Another downside of the FZ10 is that it doesn't have an assist light. Manual focus distance doesn't read in the LCD and the LCD doesn't gain up in low light, so manual focus doesn't help much in low light focus.

I bought the FZ10 primarily for outdoor nature type photography. I haven't been disappointed, but I don't think it would recommend it as an "only" camera. The FZ20 is a much better choice IMO.

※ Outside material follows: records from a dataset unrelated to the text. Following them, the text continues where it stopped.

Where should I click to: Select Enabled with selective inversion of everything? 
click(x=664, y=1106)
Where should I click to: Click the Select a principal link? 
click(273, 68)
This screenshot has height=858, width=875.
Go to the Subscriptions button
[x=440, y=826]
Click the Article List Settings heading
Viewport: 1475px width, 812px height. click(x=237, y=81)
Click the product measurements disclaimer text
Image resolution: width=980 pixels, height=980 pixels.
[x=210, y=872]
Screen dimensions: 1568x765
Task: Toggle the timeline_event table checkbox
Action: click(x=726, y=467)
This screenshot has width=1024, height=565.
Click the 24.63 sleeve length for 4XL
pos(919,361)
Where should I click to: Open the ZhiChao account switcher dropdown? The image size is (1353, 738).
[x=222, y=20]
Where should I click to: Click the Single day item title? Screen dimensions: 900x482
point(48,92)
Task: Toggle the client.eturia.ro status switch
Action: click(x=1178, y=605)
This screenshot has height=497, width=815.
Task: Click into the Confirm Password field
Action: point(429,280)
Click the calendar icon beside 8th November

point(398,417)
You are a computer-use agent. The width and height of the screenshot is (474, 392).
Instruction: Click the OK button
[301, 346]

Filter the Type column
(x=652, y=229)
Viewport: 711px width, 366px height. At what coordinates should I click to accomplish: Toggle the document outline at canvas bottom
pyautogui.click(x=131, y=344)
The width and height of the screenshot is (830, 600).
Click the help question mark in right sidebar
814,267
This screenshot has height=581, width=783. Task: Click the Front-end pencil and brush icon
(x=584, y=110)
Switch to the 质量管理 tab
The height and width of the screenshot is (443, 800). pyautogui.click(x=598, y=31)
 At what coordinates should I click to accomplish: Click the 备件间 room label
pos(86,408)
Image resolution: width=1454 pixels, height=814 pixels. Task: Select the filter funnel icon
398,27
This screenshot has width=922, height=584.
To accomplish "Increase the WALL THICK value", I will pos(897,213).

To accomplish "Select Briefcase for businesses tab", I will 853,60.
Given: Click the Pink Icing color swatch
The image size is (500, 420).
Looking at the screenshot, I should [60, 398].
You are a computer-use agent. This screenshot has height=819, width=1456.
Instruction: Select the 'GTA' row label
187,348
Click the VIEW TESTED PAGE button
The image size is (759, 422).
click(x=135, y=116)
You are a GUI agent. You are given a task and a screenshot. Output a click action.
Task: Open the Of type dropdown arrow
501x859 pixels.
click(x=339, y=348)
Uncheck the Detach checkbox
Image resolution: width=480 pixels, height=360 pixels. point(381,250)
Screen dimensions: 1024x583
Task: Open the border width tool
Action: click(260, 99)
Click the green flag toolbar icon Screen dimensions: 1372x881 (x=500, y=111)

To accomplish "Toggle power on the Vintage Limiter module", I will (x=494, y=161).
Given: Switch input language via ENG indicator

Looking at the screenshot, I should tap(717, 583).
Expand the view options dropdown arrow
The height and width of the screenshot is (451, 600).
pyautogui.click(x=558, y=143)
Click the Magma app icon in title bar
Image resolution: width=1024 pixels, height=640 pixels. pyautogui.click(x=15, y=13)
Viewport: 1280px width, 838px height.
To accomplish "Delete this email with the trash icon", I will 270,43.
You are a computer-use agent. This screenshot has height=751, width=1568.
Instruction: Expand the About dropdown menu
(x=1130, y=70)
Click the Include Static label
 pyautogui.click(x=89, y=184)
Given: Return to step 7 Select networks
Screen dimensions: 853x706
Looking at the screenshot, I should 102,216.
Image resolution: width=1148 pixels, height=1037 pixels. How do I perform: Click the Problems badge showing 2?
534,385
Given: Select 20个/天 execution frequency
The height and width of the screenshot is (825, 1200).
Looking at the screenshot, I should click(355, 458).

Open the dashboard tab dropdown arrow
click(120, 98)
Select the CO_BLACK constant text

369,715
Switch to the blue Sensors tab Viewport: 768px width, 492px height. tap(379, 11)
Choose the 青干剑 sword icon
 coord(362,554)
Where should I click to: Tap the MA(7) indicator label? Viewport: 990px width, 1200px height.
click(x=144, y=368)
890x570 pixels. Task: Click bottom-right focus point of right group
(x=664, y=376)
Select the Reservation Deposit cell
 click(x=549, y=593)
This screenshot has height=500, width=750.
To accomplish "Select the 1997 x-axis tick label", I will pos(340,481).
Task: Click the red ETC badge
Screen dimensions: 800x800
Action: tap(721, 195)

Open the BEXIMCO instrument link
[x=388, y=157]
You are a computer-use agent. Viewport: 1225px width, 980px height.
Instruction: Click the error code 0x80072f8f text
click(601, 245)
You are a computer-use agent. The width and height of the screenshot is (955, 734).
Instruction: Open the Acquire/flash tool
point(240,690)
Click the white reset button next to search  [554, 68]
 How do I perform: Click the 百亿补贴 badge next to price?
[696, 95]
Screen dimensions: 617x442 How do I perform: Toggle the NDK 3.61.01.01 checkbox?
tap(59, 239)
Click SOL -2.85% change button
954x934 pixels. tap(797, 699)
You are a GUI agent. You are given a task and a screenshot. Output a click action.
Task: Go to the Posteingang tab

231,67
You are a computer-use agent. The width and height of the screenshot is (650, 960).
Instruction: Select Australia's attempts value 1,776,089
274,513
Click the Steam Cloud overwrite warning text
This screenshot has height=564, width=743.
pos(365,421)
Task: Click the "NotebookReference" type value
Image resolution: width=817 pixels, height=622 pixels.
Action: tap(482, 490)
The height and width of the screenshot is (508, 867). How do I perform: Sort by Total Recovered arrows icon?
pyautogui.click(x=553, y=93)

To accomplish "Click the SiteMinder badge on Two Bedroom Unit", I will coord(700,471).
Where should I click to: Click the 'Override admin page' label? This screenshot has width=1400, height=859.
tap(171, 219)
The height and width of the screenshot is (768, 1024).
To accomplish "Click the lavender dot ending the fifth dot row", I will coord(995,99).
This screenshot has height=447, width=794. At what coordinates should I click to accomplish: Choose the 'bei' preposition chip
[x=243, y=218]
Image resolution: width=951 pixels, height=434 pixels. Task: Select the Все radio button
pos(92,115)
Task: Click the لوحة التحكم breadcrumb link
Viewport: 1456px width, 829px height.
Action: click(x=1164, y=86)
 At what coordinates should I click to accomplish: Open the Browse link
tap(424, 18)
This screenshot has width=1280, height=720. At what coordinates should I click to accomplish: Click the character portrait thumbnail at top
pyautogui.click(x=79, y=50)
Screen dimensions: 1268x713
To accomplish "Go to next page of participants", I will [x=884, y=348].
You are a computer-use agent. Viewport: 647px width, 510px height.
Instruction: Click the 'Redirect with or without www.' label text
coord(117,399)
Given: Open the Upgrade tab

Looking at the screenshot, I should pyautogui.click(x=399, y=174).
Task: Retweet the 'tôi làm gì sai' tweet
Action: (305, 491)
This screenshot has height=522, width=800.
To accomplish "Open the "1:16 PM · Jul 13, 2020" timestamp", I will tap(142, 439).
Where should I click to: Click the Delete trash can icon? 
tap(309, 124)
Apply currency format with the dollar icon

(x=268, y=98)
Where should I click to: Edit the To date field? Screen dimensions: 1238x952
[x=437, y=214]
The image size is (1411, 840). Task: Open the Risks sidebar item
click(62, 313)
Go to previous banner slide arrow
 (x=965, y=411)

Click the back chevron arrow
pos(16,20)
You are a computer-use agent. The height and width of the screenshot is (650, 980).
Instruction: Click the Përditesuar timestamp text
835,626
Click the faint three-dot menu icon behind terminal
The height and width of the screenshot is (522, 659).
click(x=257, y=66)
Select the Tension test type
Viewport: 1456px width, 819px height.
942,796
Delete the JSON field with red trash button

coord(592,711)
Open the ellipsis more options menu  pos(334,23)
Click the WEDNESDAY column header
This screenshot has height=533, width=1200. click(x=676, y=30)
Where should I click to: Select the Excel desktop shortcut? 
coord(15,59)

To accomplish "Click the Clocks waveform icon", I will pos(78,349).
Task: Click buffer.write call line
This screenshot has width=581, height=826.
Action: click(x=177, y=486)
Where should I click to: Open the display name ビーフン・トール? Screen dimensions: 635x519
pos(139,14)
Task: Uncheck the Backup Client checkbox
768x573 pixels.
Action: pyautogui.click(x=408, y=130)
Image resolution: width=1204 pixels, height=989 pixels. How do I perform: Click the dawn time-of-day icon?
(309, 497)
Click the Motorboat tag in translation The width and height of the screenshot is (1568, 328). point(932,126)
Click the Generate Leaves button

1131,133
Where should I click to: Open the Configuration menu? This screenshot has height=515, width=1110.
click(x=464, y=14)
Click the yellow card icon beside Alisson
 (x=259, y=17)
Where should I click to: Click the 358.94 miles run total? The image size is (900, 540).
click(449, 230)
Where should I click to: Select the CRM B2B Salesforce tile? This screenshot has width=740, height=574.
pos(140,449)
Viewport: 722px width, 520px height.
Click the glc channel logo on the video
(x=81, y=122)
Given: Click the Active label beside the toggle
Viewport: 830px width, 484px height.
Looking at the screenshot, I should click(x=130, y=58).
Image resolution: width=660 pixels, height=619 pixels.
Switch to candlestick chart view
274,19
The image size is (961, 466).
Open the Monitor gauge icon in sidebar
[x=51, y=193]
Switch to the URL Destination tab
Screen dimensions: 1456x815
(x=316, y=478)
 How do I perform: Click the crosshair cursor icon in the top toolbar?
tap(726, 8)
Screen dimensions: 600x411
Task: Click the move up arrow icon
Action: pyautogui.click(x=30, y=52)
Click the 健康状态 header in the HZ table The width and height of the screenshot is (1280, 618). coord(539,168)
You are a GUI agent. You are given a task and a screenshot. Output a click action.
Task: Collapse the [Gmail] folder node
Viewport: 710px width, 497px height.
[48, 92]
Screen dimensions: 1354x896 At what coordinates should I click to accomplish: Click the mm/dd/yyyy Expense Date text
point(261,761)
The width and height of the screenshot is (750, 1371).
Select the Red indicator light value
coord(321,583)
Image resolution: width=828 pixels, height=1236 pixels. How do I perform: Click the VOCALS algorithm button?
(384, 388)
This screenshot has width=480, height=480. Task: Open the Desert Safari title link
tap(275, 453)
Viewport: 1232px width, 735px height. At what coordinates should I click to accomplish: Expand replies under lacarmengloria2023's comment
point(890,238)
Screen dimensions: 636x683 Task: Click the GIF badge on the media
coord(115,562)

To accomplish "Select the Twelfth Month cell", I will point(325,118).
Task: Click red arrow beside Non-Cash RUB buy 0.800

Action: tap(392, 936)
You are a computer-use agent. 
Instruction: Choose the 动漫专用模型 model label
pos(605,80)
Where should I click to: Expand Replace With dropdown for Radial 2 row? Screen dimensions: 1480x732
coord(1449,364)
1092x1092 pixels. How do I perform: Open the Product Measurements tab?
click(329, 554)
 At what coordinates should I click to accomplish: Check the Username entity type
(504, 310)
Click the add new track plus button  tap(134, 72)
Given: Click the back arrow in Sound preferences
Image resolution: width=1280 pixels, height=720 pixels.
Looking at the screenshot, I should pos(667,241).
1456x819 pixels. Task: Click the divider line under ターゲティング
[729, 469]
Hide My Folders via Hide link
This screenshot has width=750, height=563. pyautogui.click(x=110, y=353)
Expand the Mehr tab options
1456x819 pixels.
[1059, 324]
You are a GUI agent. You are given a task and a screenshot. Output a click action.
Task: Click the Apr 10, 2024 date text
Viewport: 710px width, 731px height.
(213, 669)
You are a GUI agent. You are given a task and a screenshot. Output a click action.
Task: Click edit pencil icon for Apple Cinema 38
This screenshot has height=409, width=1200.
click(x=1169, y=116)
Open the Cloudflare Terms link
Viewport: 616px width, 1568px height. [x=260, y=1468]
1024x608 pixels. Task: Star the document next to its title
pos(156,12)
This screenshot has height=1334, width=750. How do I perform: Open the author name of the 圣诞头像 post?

Noise is a mixed bag. You get more noise because of the higher density in the CCD. If you view both images at the same size it isn't that big a difference. At 100% you are effectively blowing up the larger image so the noise increase is more apparent. The upside is that you have the pixels if you need them. I think the demo version of Neat Image doesn't expire, and it will take the noise out nicely without degrading the quality if you have to make a large print. I would personally prefer the higher pixels of the FZ20. I have a large format photo printer and the FZ10 doesn't cut it for 13 X 19 prints. 5Mp is still marginal but acceptable if I don't have to crop. At normal viewing size I don't think the ISO80 noise is bad at all.

If you compare apples to apples and consider only fast memory, SD isn't that much pricier than CF. I saw a Sandisk Ultra high speed 512Mb SD card from a reliable online seller for $80 delivered. You don't beat that much with CF. SD has become standard for small devices, so you can use them in Palm type devices, MP3 players etc. Not that big a deal IMO, even though I would prefer CF.

I have a dozen high capacity NiMH AA batteries and two chargers. Even so, I doubt I will buy another camera that uses AA. Besides weight and bulk disadvantages they are a pain unless you use a single camera almost every day. NiMH batteries lose about 5% of their charge daily where lithium batteries lose 5% the first day and then about 2%/month. People on the Panasonic board recommended lithium batteries from Eagle Imports as being decent. I bought a $20 spare for my FZ10 and it seems as competent as the original Panasonic battery. At that price it isn't worth messing with NiMH.

The batteries aren't interchangeable between the FZ10 and FZ20 BTW. They look the same, but I was visiting friends with an FZ20 and tried to charge my battery in their charger – didn't fit. I brought my spare so I didn't really need their charger, but I was curious whether it would work.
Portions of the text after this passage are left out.